Employers who sponsor 401(k) plans know that distributions from those plans can be made only on certain allowable events, such as separation from service. While an employee is still employed, distributions can be made after age 59½ or as a result of financial hardship. Defined benefit pension plans face similar restrictions on in-service distributions before age 62. The IRS recently issued a private letter ruling to the effect that employees who “retire” in order to qualify for a pension benefit with the explicit understanding that they will be immediately rehired have not in fact “retired” under qualified plan rules. A plan allowing a distribution under such circumstances could be disqualified.

In a recent Seventh Circuit Court of Appeals decision, an employer was faced with the situation of striking workers who quit in order to access their 401(k) balances. The employer then failed to reinstate strikers after the union made an unconditional offer to return to work. Generally speaking, under labor law, when a union makes such an offer the employer must rehire the striking workers who have not yet been permanently replaced and who have not permanently abandoned their positions. The employer refused to rehire those who had quit to access their 401(k) balances, arguing that such employees had permanently abandoned their jobs and that allowing them to be reinstated would violate the Internal Revenue Code and the employer’s fiduciary duty to follow the terms of the 401(k) plan.

The Seventh Circuit disagreed. According to the court, the question as to whether these strikers had permanently abandoned their employment was a factual question for the National Labor Relations Board to determine and the Board had determined that the employees did not intend to abandon their jobs. The Circuit Court was not troubled by the possible conflict with the tax code or ERISA. According to the court, whether the employee intended to abandon employment permanently is a factual question “distinct from the question whether an employee resigned for tax or ERISA purposes.” The court noted that the employer had not developed its argument in depth and did not cite to relevant regulations, revenue rulings or other authoritative statements addressing the particular situation before it.

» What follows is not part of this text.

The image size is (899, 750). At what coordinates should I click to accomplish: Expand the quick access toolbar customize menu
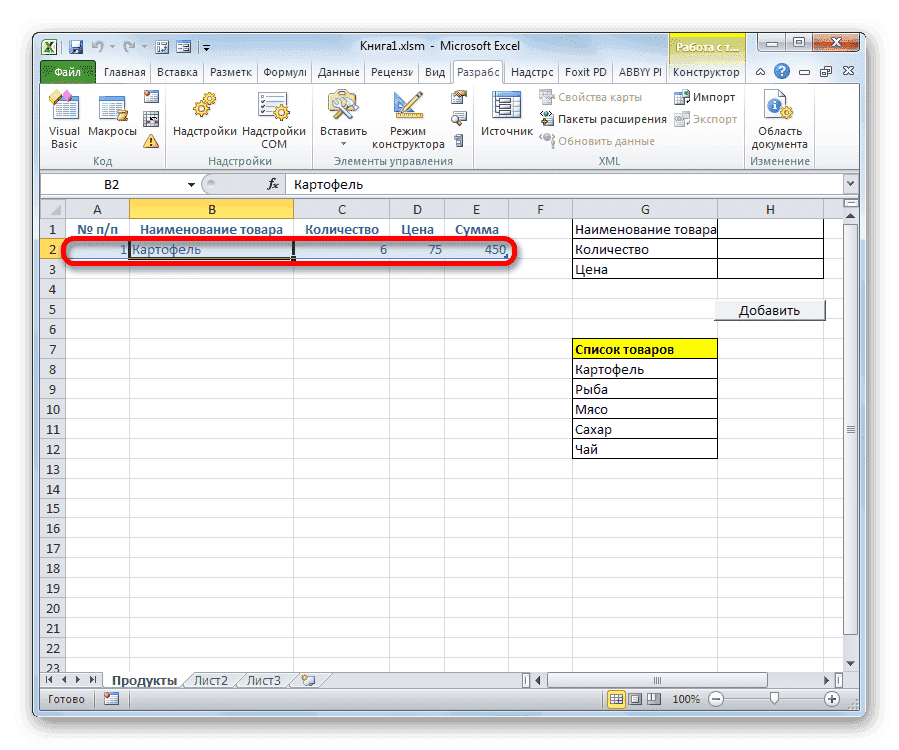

Because this employer did not develop well the argument that an employee can receive a 401(k) distribution on termination of employment only if the employee does not have an expectation of rehire, it is possible that a future court might find in a similar situation that an employer does not need to rehire a striking worker who quits to access 401(k) balances. However, with this Circuit Court precedent on the books, an employer faced with striking workers who quit to access 401(k) balances could be placed between the proverbial rock and hard place, potentially violating either labor laws or tax laws. Employers faced with such a choice would want to consult with competent labor and benefits counsel.